**PROVIDED DATA:**

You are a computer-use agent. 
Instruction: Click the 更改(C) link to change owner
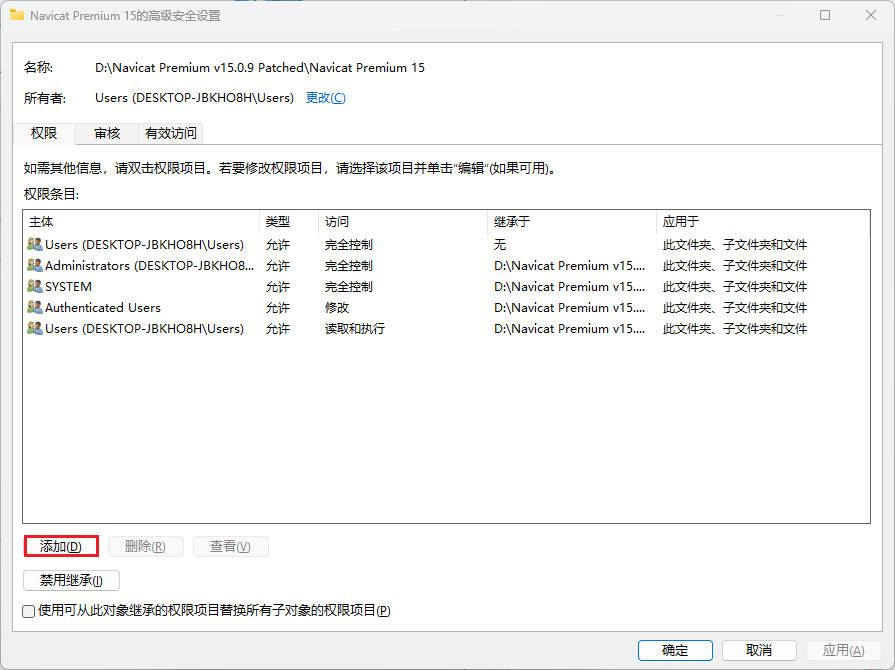tap(326, 96)
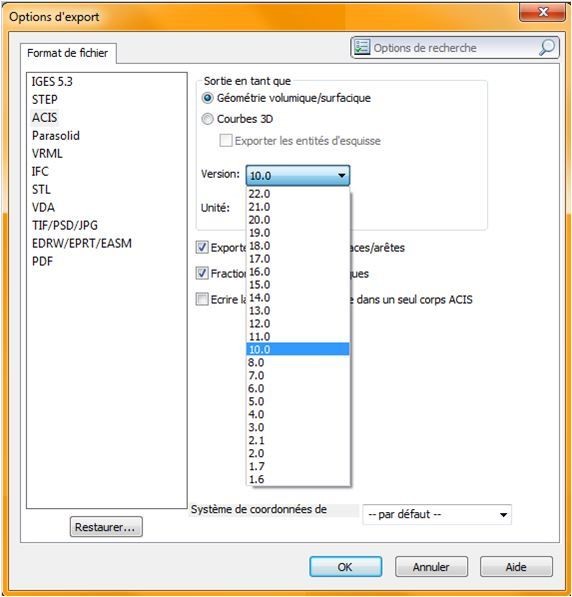The image size is (572, 597).
Task: Collapse the Version dropdown arrow
Action: pos(342,176)
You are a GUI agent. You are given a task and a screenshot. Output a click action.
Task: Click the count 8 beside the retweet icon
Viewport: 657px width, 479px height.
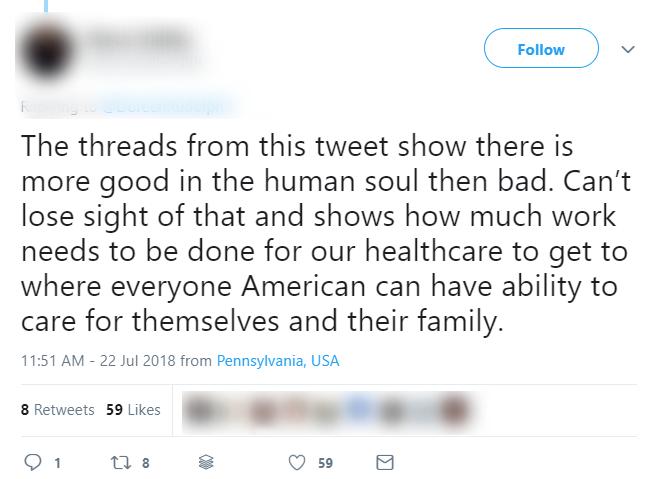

**TASK TO CARRY OUT:** Rewrite the stretch of the listing from its start through the line containing "Action: pos(342,176)", swapping "owner" for "permissions" and keeping everything else the same. Give only those lines, and leave the pictures out.

**FULL SOLUTION:**
You are a computer-use agent. 
Instruction: Click the 更改(C) link to change permissions
tap(326, 96)
The image size is (572, 597).
Task: Collapse the Version dropdown arrow
Action: pos(342,176)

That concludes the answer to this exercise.